Deux demi-frères sont entraînés dans les bouleversements économiques et politiques de la Chine, de la « révolution culturelle » à l’ouverture économique contemporaine. Ce roman qui pèse son poids de près de 1000 pages, ne tombe pas des mains pour autant : Yu Hua, auteur également du très bon Vivre ! sur la campagne chinoise des années Mao, nous passionne au récit du destin de ces deux frères dont la solidarité est mise à l’épreuve par leurs trajectoires sociales opposées. L’utile et l’agréable pour en savoir plus sur l’essor d’une Chine capitaliste et inégalitaire.


 

 

Chavirer, Lola Lafon (Babel)

Celle qui « chavire », c’est Cléo, une adolescente de milieu populaire passionnée de danse. Pleine de rêves d’ascension sociale et de succès, Cléo est victime d’un réseau de prédateurs sexuels… Dans un livre à la narration éclatée, on retrouve Cléo à différents âges de sa vie en prise avec ce passé traumatique. Lola Lafon décortique avec finesse les mécanismes d’emprise, la gestion de la culpabilité, la reconstruction… Une lecture dure mais essentielle sur un sujet majeur de notre société.


 

 

Frakas, Thomas Cantaloube (Folio)

Après l’Algérie, les coulisse de la décolonisation camerounaise. Dans cette suite de Requiem pour la République, l’auteur et ancien journaliste continue sa radioscopie de la mise en place de la Françafrique : massacres des populations, coups tordus, affaires lucratives pour des entreprises françaises sont au programme ! Un roman passionnant, documenté. Humour et cynisme au rendez-vous : l’un des personnages le plus moral et le plus loyal est un… mafieux !


 

 

Silencios, de Claudio Fava (J’ai lu)

Argentine 1978, la dictature de Videla sévit depuis deux ans et s’apprête à accueillir la Coupe du monde de football pour faire diversion. Dans le club de rugby de La Plata, formé de jeunes travailleurs ou lycéens et étudiants plutôt pauvres, à l’image de leur quartier, les joueurs ne s’occupent pas de politique. Sauf quand l’assassinat d’un des leurs les fait réagir… et fait réagir le pouvoir aussi. Écrit par un député et leader de la gauche italienne, ce court roman est inspiré d’un fait réel et rend hommage à ceux qui un jour disent non, quelles qu’en soient les conséquences.


 

 

Une étincelle de vie, de Jodi Picoult (Babel)

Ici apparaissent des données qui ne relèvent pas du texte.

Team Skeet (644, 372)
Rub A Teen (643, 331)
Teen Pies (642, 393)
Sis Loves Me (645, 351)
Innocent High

Ce roman américain sorti en 2019 en France est en phase avec une actualité américaine. Celle de la remise en cause du droit à l’avortement. Le récit se déroule au Mississippi : une attaque armée suivie d’une prise d’otages a lieu dans la dernière clinique de l’État à pratiquer l’avortement. Suivi de différents personnages, heure par heure mais à rebours des événements, et découverte de ce qui les a amenés là. Récit captivant, non sans rebondissements. Des personnages complexes et attachants. Un document sur l’avortement.


 

 

Donbass, de Benoit Vitkine (le Livre de poche)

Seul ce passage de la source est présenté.